My mentor Joe was a laid back guy. Good sort to guide me. No pressure.
Quiet. Obviously flustered by the morning pace, more at home with the
driving and delivery aspect of the work. He still lived with his
mother. Was he unmarried, or maybe divorced? I forget. Plump, built
like a butterball turkey. Balding. Smoked. Stopped along the route at a
bar for a beer, at another for a sandwich at break. He was from South
Philly, home of the Stallone character Rocky Balboa. It seemed to me
Joe was into something, that there was a secret he had. Was he running
numbers I wonder? Or had some operation going on. Or was barely holding
himself together. Or didn't want to say much to me because my mother
worked in the office and probably had something to do with his
paycheck. Or was hesitant to say anything because he knew I'd been in
college. Maybe he was ashamed at his lack of education. Or he was just
quiet to the point of making me suspicious. Funny. It was like he'd
clam up, like I was some foreign entity he was unaccustomed to, afraid
of.
It was a relaxed route pretty much. The milk and juice had to be there
for the kids' lunch or morning snack. There was no frantic rush in the
sense of there being no insane taskmaster in an office chiding us for
having the truck out longer than necessary, warning us not to burn
excess gasoline. There was no crazed mechanic inspecting our truck
after each run reporting to an office that we were too hard on the
vehicle. Our route was not the whole city but one section of Philly
called the Northeast.
Our trucks were not new trucks. In fact the inspection stickers on
their windshields were fake, purchased through the black market. Those
trucks had never been inspected and were kept in such a condition that
they would run, period. The way this knowledge came to me almost took
my life and could have taken someone else's. Philadelphia is not what
can be called a hilly town but there are a few and my route took me
down one of these. It was a long gentle slope I'd turned down onto, a
street lined with parked cars both sides, a residential avenue lined
with tan brick homes. And trees. My stop was a few blocks down after
crossing a major intersection but what came to me as I began braking on
my approach to that intersection was that there were no longer any
brakes. They had just given out. They'd been fine until then. The truck
was rolling along pretty good so when I tried to shift into a lower
gear the transmission would just grind and not allow it.

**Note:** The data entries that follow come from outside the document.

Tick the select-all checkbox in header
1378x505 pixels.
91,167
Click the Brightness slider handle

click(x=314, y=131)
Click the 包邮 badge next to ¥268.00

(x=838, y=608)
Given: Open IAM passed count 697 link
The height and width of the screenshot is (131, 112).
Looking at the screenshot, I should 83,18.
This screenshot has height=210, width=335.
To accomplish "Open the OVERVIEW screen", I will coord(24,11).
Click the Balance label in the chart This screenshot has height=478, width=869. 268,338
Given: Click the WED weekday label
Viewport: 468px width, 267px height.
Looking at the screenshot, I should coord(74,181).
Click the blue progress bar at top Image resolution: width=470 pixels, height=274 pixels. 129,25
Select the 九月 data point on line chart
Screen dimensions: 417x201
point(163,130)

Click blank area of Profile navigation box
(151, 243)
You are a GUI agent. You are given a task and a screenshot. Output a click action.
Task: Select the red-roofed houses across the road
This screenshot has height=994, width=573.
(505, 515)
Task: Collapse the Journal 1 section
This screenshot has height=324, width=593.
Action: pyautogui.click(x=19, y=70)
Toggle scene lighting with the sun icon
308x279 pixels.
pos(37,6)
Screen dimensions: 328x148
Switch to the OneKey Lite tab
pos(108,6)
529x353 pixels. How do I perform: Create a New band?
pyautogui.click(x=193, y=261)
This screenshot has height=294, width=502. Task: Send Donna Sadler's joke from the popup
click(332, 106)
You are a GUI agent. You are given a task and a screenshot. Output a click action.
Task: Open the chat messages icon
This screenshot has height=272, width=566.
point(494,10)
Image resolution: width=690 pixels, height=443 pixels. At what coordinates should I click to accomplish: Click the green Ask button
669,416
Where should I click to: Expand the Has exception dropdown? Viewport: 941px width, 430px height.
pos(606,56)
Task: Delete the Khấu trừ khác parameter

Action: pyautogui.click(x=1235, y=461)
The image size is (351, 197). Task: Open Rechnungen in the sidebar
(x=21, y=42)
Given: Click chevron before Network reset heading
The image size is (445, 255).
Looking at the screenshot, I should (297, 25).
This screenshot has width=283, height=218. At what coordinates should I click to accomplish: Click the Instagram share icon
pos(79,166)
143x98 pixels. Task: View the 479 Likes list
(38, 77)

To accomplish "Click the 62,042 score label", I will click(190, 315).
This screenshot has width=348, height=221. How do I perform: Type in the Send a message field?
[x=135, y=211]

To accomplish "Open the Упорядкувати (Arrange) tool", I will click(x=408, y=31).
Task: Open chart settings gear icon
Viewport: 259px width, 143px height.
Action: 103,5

No cars were ahead of me. Trying to think of what to do quickly coming
to an intersection at which a traffic signal has just turned red; what
quick thinking would allow me to avoid a crash and injury to myself or
others. And not screw up the truck. Nothing came to me. No wonderful
Hollywood action movie stunt entered my mind. Sorry to say. No sudden
flash of common sense. There was just nothing in me to mediate the
situation. Time up, horn blaring, truck and a terrified me rolled into
crossing traffic honking horns screeching brakes. Right through! Whew
wee! Only to come to a stop through the intersection on its opposite
side crashing into a car double parked along the street. The slope had
leveled off and the truck's speed had decreased so there was no injury
to me. The car double parked was empty. It would need body work. I was
a quite shaken. No one was hurt.
It was Kenny who told me after this accident that the trucks had never
really been inspected. Kenny was a good looking tall well-built
middle-aged hair greying middle-eastern looking dark-skinned Jew who
did quite a few things at the company. He was in sales. He was back and
forth with the customers, he helped loading things, supervised that
aspect of the work. Kenny had a lot on the ball and I think he liked
this work where he did a variety of things as opposed to the same
routine day after day. He could drive the tractor trailer if necessary,
though I'm not sure he had a license to do so. I drove it once myself,
down to a point south of Philadelphia. Paoli maybe. I forget. With just
one lesson from Horace and now here's this many-tonned rig I'm driving.
Hey!
There was the time I'd done something illegal like turning without a
signal--It was early on when first out on the route on my own and I was
looking at map while driving and it suddenly occurred to me that here
was the street I needed to turn onto; without signalling I made the
turn and there happened to be an officer around. He pulled me over and
got out of his blue and white Philly squad car. Pinky white skin. Red
hair springing out from around the rim of his cap. A officer of Irish
decent he was. Saw his name. Talked the Philly talk. He leveled at me
some sort of angry-sounding authoritative gobbledygook which I could
only make out in bits in pieces, something about "on MY beat!" and then
the ending "AND I DON'T CARE IF YOU DO DRIVE TRUCKS FOR A LIVING!!!"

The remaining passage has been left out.